In mid-October 2012, the EU adopted another round of sanctions against Iran so as to further increase pressure on Iran in relation to the development of a nuclear program[1].

Immediate entry into force of additional asset-freezing measures

The only measures to become binding immediately are the addition of one individual and thirty-four legal entities engaged in the oil and gas sector to the list of entities subject to asset freeze measures[2]. These entities include the Iranian Ministry of Energy and Ministry of Petroleum, as well as the National Iranian Oil Company. The new regulation also removed seven individuals and three entities from the list, including certain shipping companies. Further, on November 6, 2012, the EU added the Dutch subsidiary of the NIOC, National Iranian Oil Company Nederland, to the list of entities subject to financial sanctions[3].

Delayed implementation of further trade restrictions

The above mentioned Council Decision also seeks to introduce additional restrictive measures in the financial, trade, energy and transport sectors. In addition to the existing trade restrictions on Iran, the new measures would prohibit:

  • The purchase, import or transport from Iran of natural gas;
  • The sale, supply or transfer to Iran of aluminium and steel, graphite, raw or semi-finished metals and software for industrial processes;
  • The sale, supply or transfer to Iran of naval equipment and technology;
  • Involvement in the construction of new oil tankers for Iran;
  • All transactions between European and Iranian banks, unless authorized in advance under strict conditions with exemptions for humanitarian needs; and
  • The use of financial instruments such as short-term export credits, guarantees or insurance related to Iranian entities (medium- and long-term commitments were already previously prohibited).

The European Commission’s Implementing Regulation, which will probably be adopted later this month, will further define which specific products are included in each category mentioned above.

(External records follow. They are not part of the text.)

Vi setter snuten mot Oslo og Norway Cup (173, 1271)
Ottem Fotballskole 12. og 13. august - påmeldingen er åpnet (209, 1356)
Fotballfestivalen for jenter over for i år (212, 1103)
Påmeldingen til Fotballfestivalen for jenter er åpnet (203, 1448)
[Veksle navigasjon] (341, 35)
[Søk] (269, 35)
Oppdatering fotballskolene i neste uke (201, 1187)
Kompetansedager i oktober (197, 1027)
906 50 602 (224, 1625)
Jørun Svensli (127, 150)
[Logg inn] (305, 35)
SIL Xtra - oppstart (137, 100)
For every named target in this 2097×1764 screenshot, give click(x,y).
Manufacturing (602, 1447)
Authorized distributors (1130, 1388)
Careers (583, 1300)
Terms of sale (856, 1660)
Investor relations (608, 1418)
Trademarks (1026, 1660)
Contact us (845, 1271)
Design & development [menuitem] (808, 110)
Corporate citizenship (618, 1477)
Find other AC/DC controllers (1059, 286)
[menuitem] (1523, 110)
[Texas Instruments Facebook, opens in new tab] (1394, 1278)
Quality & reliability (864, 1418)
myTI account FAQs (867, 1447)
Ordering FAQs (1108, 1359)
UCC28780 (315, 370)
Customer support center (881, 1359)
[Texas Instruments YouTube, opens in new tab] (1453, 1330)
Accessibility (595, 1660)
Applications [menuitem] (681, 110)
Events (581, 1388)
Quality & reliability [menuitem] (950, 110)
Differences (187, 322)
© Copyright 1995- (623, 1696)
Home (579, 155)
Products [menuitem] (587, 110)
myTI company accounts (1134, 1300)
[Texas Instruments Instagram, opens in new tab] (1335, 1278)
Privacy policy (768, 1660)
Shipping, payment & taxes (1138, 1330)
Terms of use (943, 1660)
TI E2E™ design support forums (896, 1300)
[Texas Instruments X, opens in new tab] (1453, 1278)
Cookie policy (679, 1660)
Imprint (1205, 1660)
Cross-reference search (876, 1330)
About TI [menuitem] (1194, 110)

EU imposes stricter sanctions against Syria

The EU continues its policy of imposing measures targeting the Syrian regime and its supporters. In this context, the EU adopted new measures providing for a ban on the importation of arms and related materials, a ban on all flights operated by Syrian Arab Airlines as well as additional asset freezes targeting officials of the Syrian government[4].

In its Implementing Regulation, the EU added 28 officials of the Syrian government, two entities, and delisted two individuals and one entity to the list of entities subject to asset-freezing measures. As a result of this amendment, a total of 181 individuals and 54 entities are now subject to asset freezes under the EU Syria sanctions alone[5].

The new measures constitute the 18th round of sanctions since the beginning of the conflict in March 2011 and constitute an addition to the existing ban on exports to Syria of arms and related materials, telecommunications equipment and luxury goods, the ban on imports from Syria of oil and gas, and restrictions on financial services to Syrian entities.

France is expected to raise the possibility of lifting the ban on the supply of defensive arms equipment to Syria. This would allow the French defense industry to provide defensive armament to the Syrian opposition. Such a proposal will require discussion and agreement within the European Council.

EU adds names to the list of persons subject to asset freeze in Somalia

Also on October 16, 2012, the EU adopted restrictive measures against two individuals in Somalia and amending the information with regard to one individual[6]. The move reflects the decisions of the United Nations Security Council Committee made in July and August amending the UN list.


Companies with ties to the EU and trading with Iran, Syria and/or Somalia, whether directly or indirectly, should consider the following actions:

  1. Updating their database of sanctioned individuals and entities;
  2. Ensuring that none of their ongoing operations are covered by the new and/or planned sanctions; and
  3. Considering whether upcoming or proposed transactions are covered by the adopted and/or planned sanctions.